#### Teks Bacaan
Seingatku, memang seperti ini (!)






Sekitar lima tahun yang lalu ketika aku selesai menamatkan studi strata satu dan sambil mocok-mocok (kerja serabutan) bersama salah seorang dosen terselip satu pembicaraan yang cukup kuingat hingga kini dan kuyakini bahwa percakapan itu benar adanya hingga saat ini.
Tersebutlah pada siang yang panas, dosen itu berkata “abis tamat ini mau kemana kau Nu ?” Katanya kepadaku, langsung aku menjawab “lanjut kuliah lah mungkin, kalau ada duit”, ia langsung menyergah dan berkata “ngapain kau kuliah lagi, bagus kau duduk di ruangan itu (sambil menunjuk salah satu ruangan seperti perpustakaan dimana buku-buku berserakan), kau baca itu semua sampai habis, keluar dari sini udah setara doktor kau itu, percayalah !.” Katanya padaku.
Sugest itu berlaku dalam kurun waktu tahun-tahun berikutnya, hari demi hari kuhabiskan duduk di ruangan itu mengerjakan pekerjaan dan sambil membaca buku demi buku, dari filsafat merambat ke agama kemudian menjalar ke novel bertautan pada studi kebudayaan hingga berbatas sunyi. Sekian banyak putaran waktu kupergunakan untuk aktifitas itu walaupun terkadang diselipi rasa gondok, kesal dan kecewa karena hanya duduk, membaca, duduk, membaca dan diselingi menatap layar monitor komputer berukuran 15 inchi yang sedang menayangkan proses rendering video ataupun editing suara.
########
* [Tugas]
Lanjutkan kisah tentang nasihat dosen dan hari-hari membaca buku di ruangan itu, dimulai tepat sesudah kalimat terakhirnya.
#### Cuplikan Data
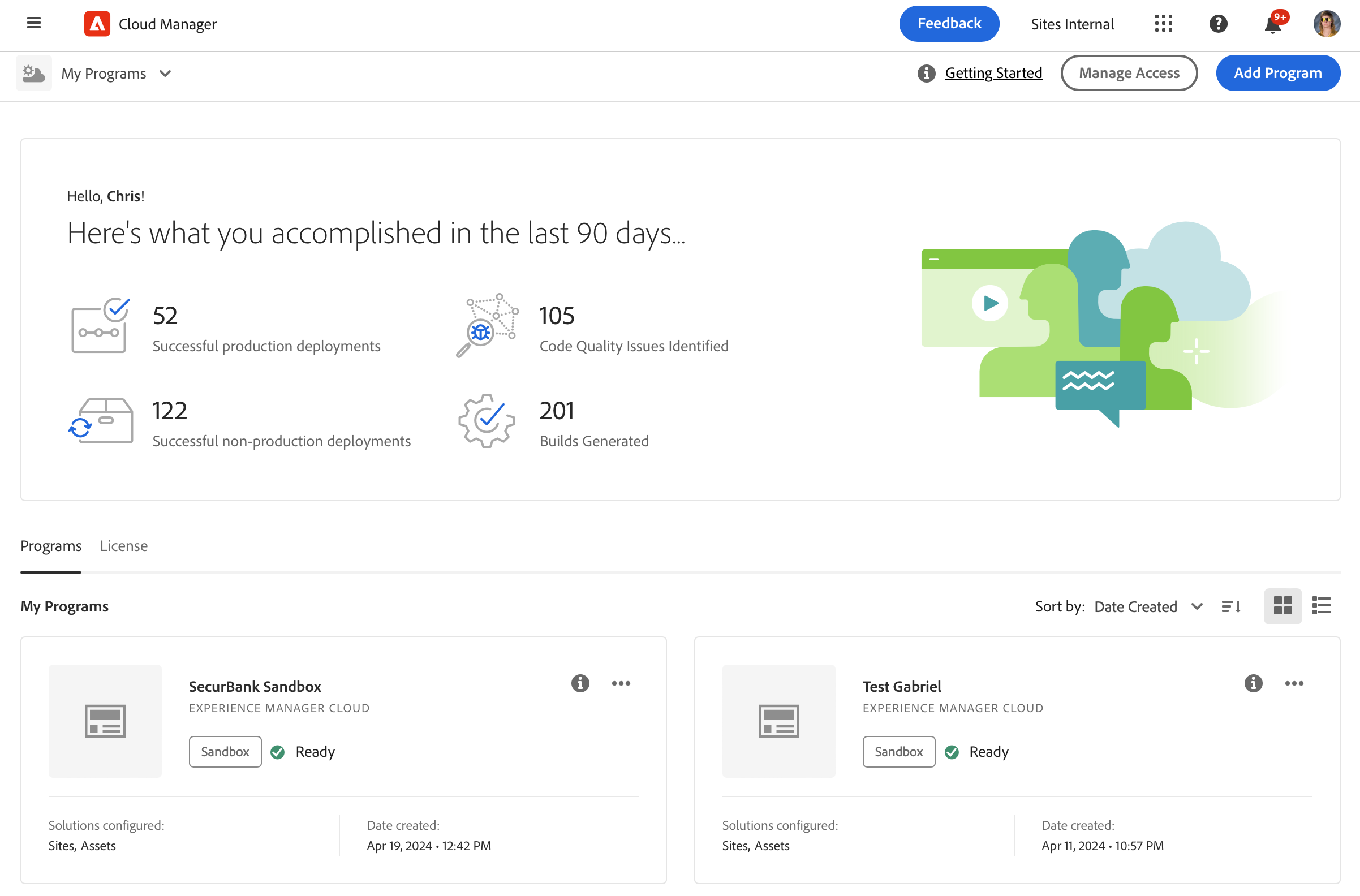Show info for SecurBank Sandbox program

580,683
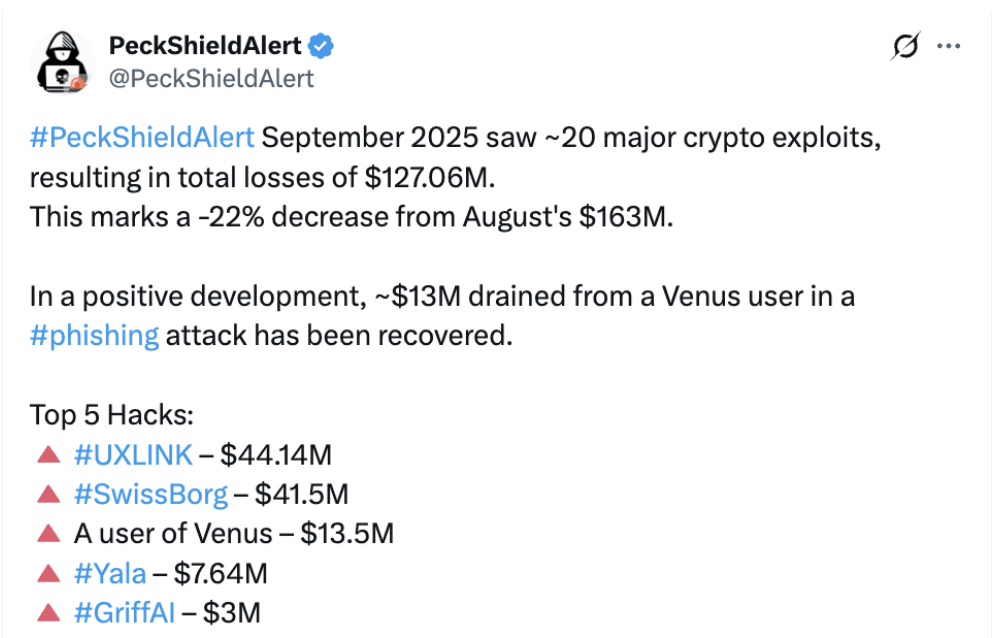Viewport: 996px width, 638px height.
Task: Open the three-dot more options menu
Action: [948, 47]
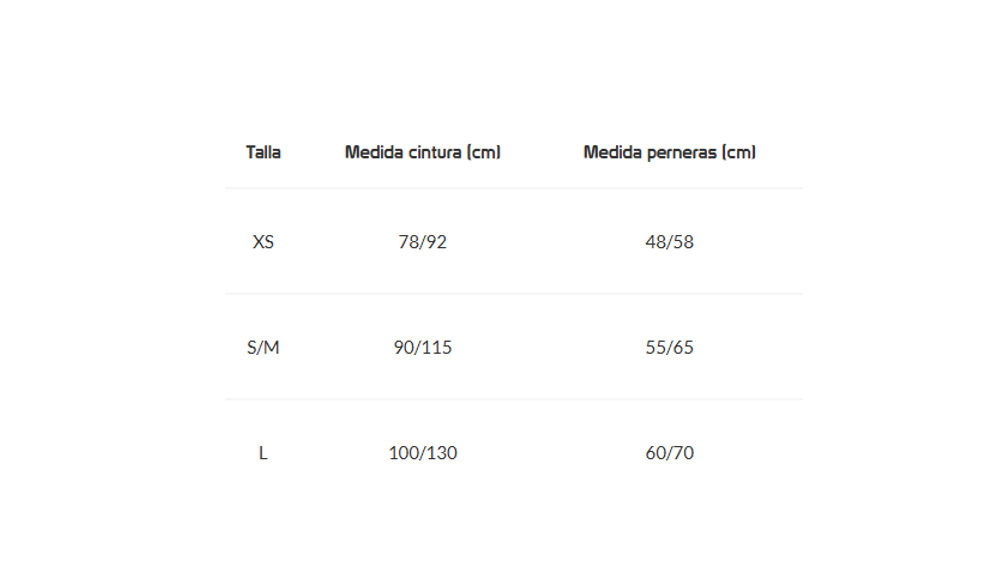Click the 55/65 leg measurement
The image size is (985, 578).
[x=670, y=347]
########
#### Cuplikan Data
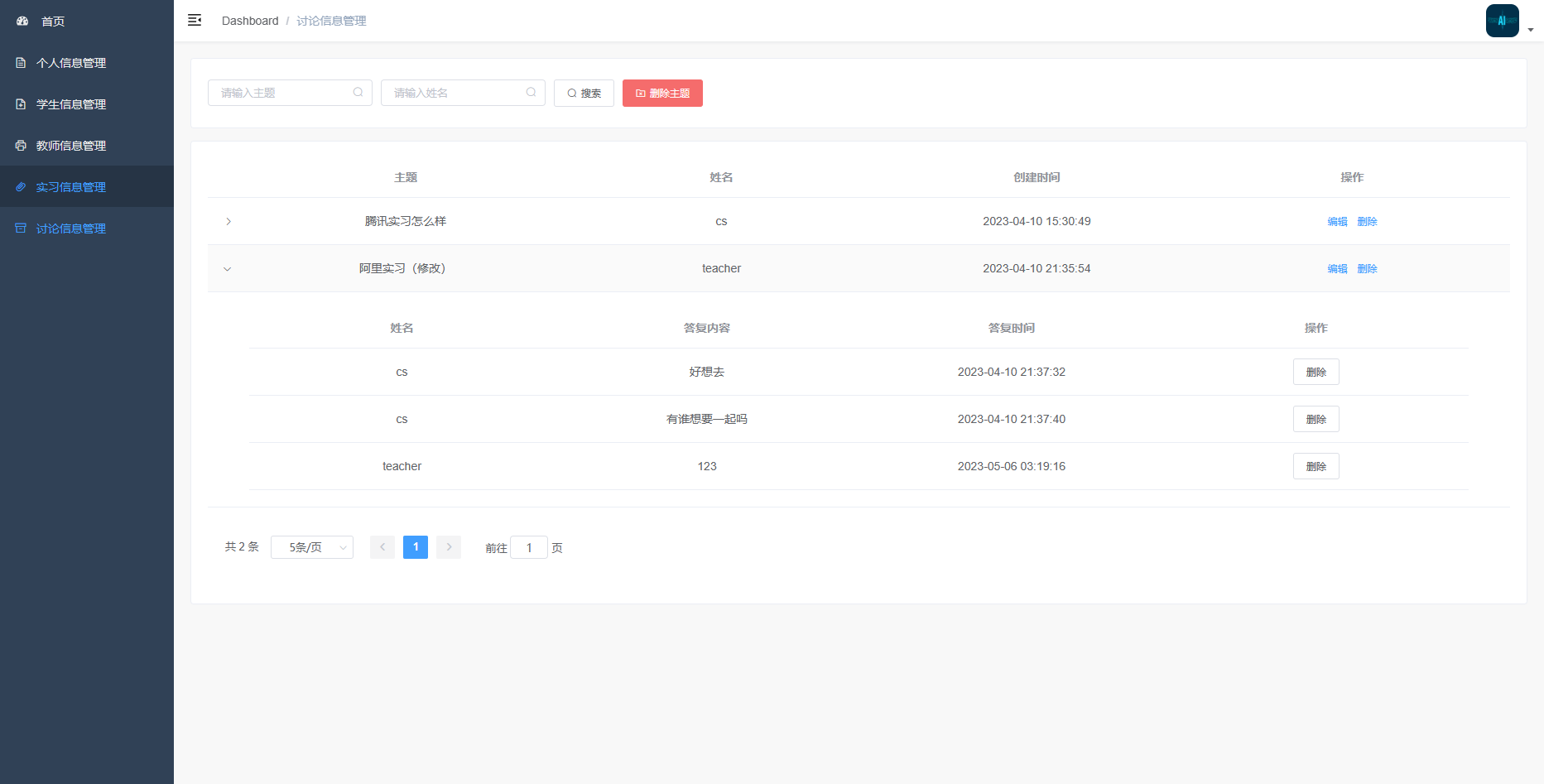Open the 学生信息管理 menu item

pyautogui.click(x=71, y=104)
########
#### Cuplikan Data
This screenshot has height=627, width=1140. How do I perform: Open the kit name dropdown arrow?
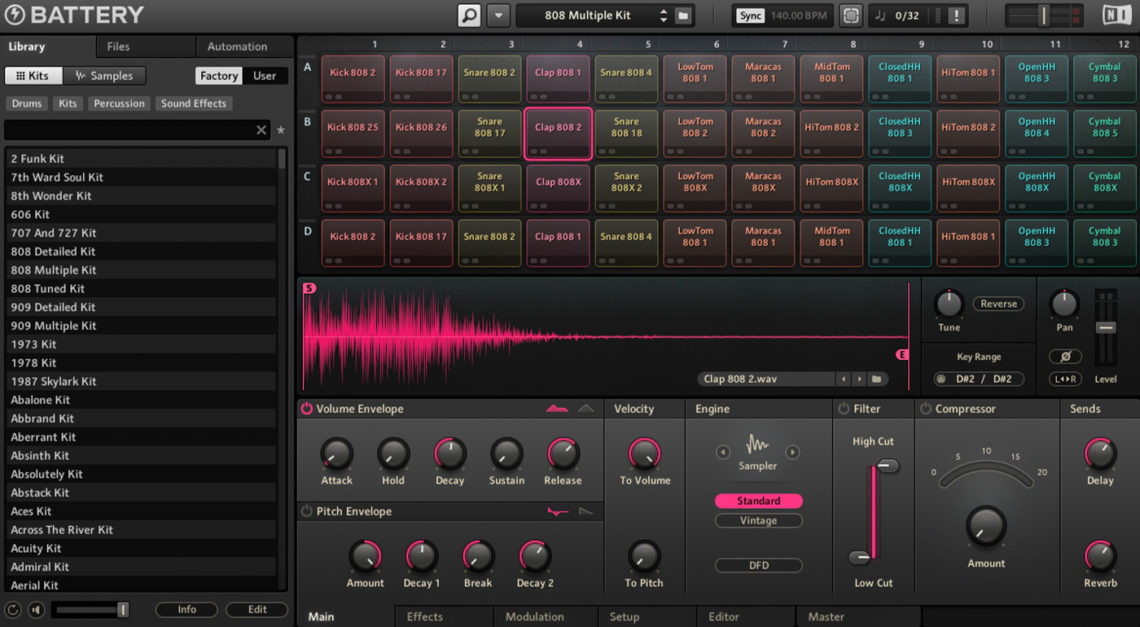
########
* [Jawaban Tugas]
Setahun setelah itu kemudian kuputuskan melanjutkan kuliah strata dua antropologi dan keluar sejenak dari ruangan yang disesaki beragam pengetahuan. Iseng adalah kata pertama yang merujuk pada tingkahku untuk mencoba apakah benar perkataan waktu yang lalu mengenai efek membaca itu dan secara jelas hal itu memang benar, seakan-akan keberadaanku di ruangan yang penuh buku telah menjelajahi beragam sudut di dunia secara virtual dan memiliki kemampuan untuk menautkan satu sama lain dalam suatu deksripsi singkat, tentu hal ini membantu proses perkuliahan yang kujalani pada saat itu.
Pengalaman “dikurung” dalam ruangan perpustakaan tidak hanya sampai sebatas cerita membaca, terkadang ada juga kesempatan bertemu beberapa pemikir lintas ilmu yang sudi berbagi pengalaman dan pengetahuan, hal ini kupergunakan untuk menambah bobot bacaan yang disertai dengan bertemu bahkan bertanya kepada beberapa ilmuwan mumpuni di bidangnya mengenai korelasi bacaan dan fakta dilapangan.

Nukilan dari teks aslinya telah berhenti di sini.